Directive A:
Repeat the ride-hailing passage word for word between "In 2016, the" and "rules on them.", inclusive.
Directive B:
Based on the ride-hailing passage, mark each statement yes or no, and back each answer with the deciding words quoted from that passage: (i) Austin cab drivers must be fingerprinted as part of a criminal records check. (ii) Uber and Lyft welcomed Austin's fingerprinting rule. (iii) Austin's standoff with Uber and Lyft took place in 2018.
Directive C:
Put this sentence from the ride-hailing passage into Spanish: "They wanted to establish a reputation for being such dirty fighters that no city would even try to put rules on them."

So enter Uber, an app that allows drivers and passengers to find each other extremely efficiently, that gives drivers realtime intelligence about places where fares are going begging, and which bankrupts the rent-seeking medallion speculators almost overnight.
Of course, Uber also eliminates safety checks for drivers (and allows them to illegally discriminate against people with disabilities, people of color, and other marginalized groups); it used predatory pricing (where each ride is subsidized by deep-pocketed, market-cornering execs) to crush potential competitors, and games the regulatory and tax system.
Uber (and its Peter-Thiel-backed rival Lyft) are not good companies. They’re not forces for good. But the system they killed? Also not good.
In 2016, the City of Austin played a game of high-stakes chicken with Uber and Lyft. Austin cab drivers have to get fingerprinted as part of a criminal records check, and Austin wanted Uber and Lyft drivers to go through the same process.
Uber and Lyft violently objected to this. They said it would add a needless barrier to entry that would depress the supply of drivers, and privately, they confessed their fear that giving in to any regulation, anywhere, would open the door to regulation everywhere. They wanted to establish a reputation for being such dirty fighters that no city would even try to put rules on them.

Dataset rows:
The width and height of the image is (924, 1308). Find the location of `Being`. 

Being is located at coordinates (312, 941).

---

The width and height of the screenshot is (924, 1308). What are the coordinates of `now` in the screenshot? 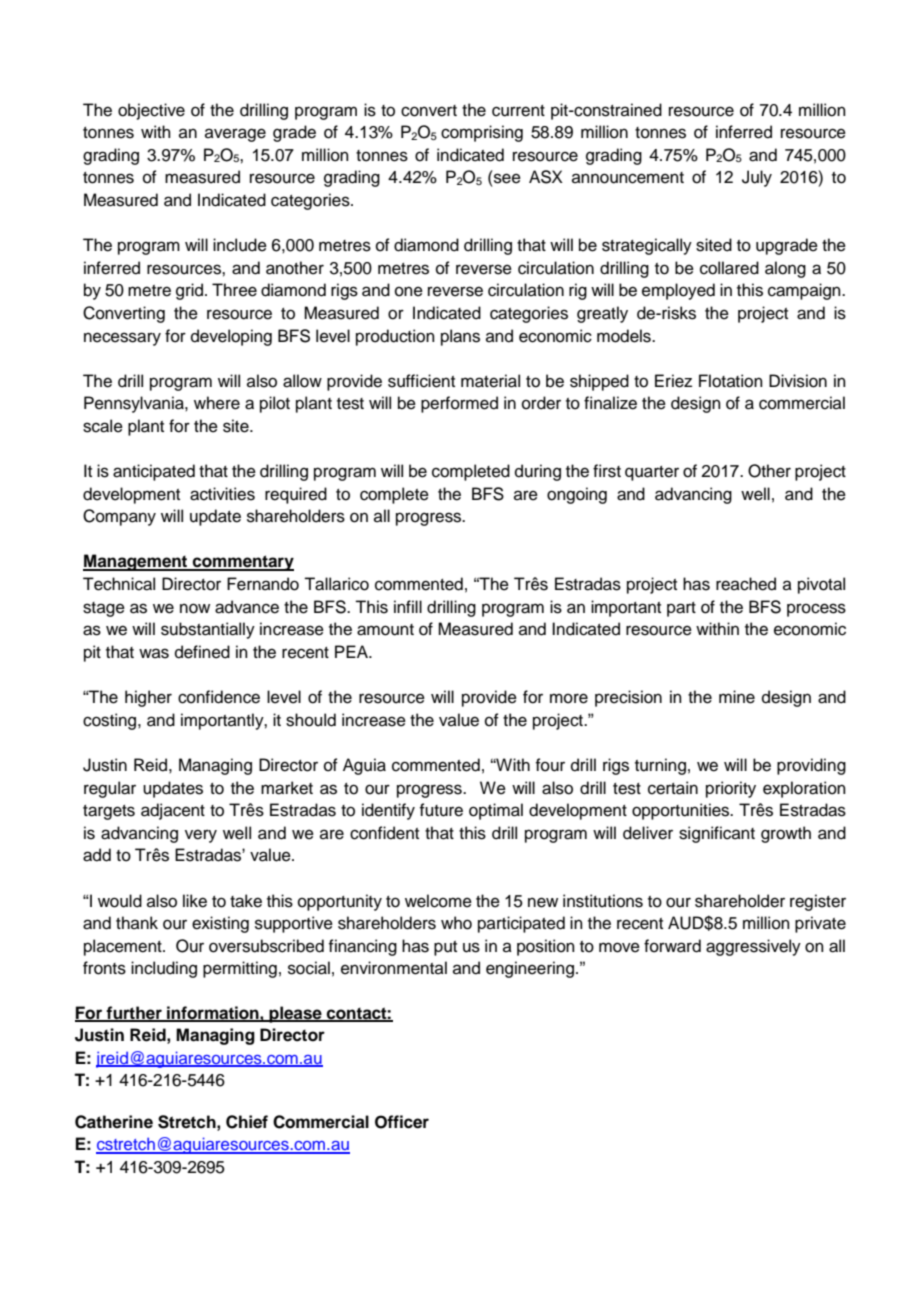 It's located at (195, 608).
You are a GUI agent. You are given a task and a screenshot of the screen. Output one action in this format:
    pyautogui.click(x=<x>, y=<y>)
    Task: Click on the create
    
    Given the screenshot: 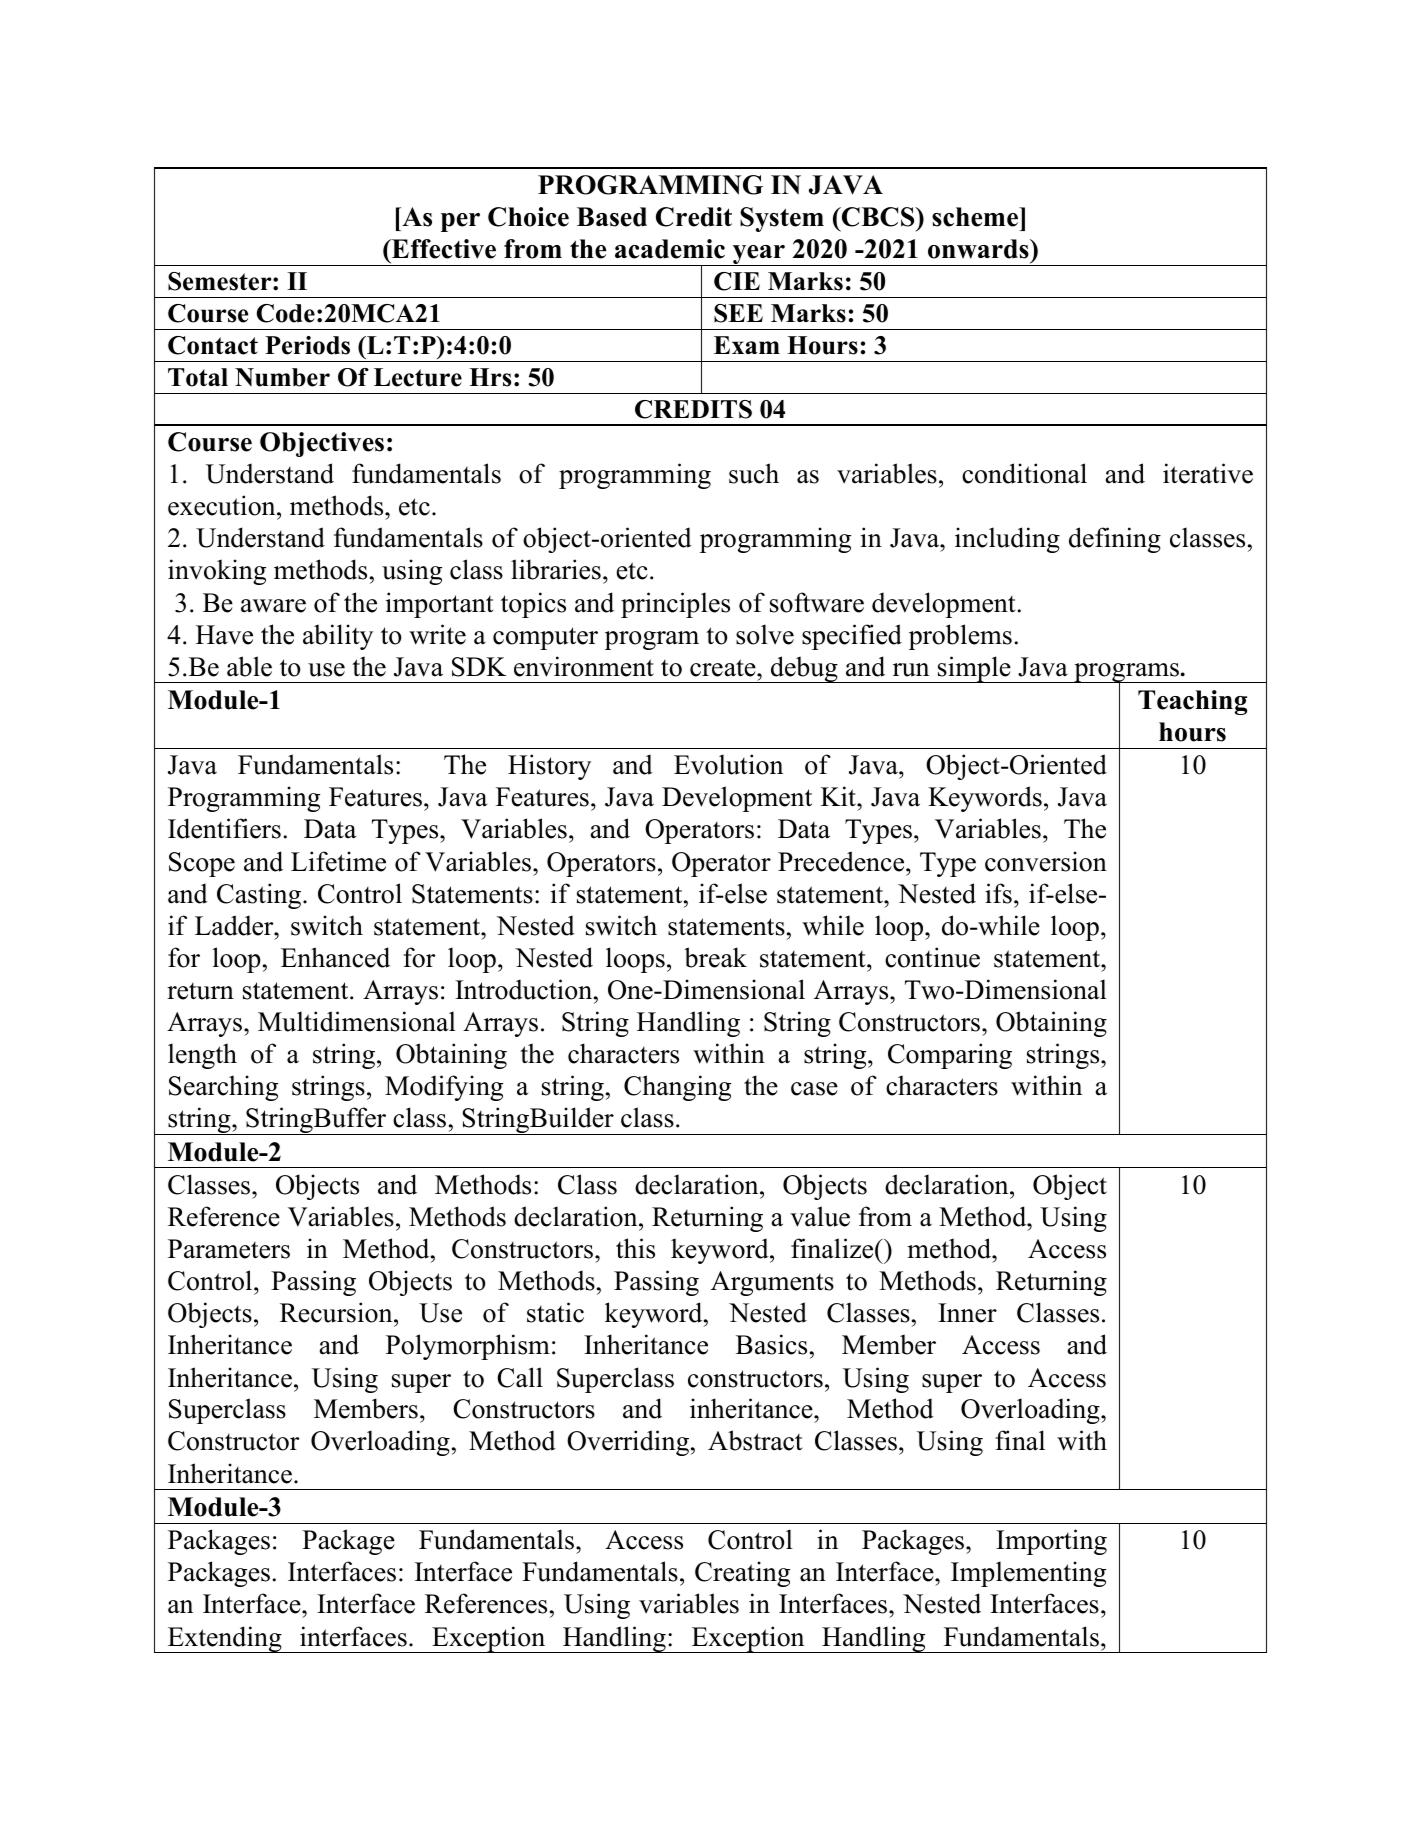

--

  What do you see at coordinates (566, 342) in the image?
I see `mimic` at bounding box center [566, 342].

Result A:
In 2016, the City of Austin played a game of high-stakes chicken with Uber and Lyft. Austin cab drivers have to get fingerprinted as part of a criminal records check, and Austin wanted Uber and Lyft drivers to go through the same process.
Uber and Lyft violently objected to this. They said it would add a needless barrier to entry that would depress the supply of drivers, and privately, they confessed their fear that giving in to any regulation, anywhere, would open the door to regulation everywhere. They wanted to establish a reputation for being such dirty fighters that no city would even try to put rules on them.

Result B:
(i) Yes: "Austin cab drivers have to get fingerprinted as part of a criminal records check"
(ii) No: "Uber and Lyft violently objected to this."
(iii) No: "In 2016, the City of Austin played a game of high-stakes chicken with Uber and Lyft."

Result C:
Querían labrarse una reputación de ser unos luchadores tan sucios que ninguna ciudad intentaría siquiera imponerles reglas.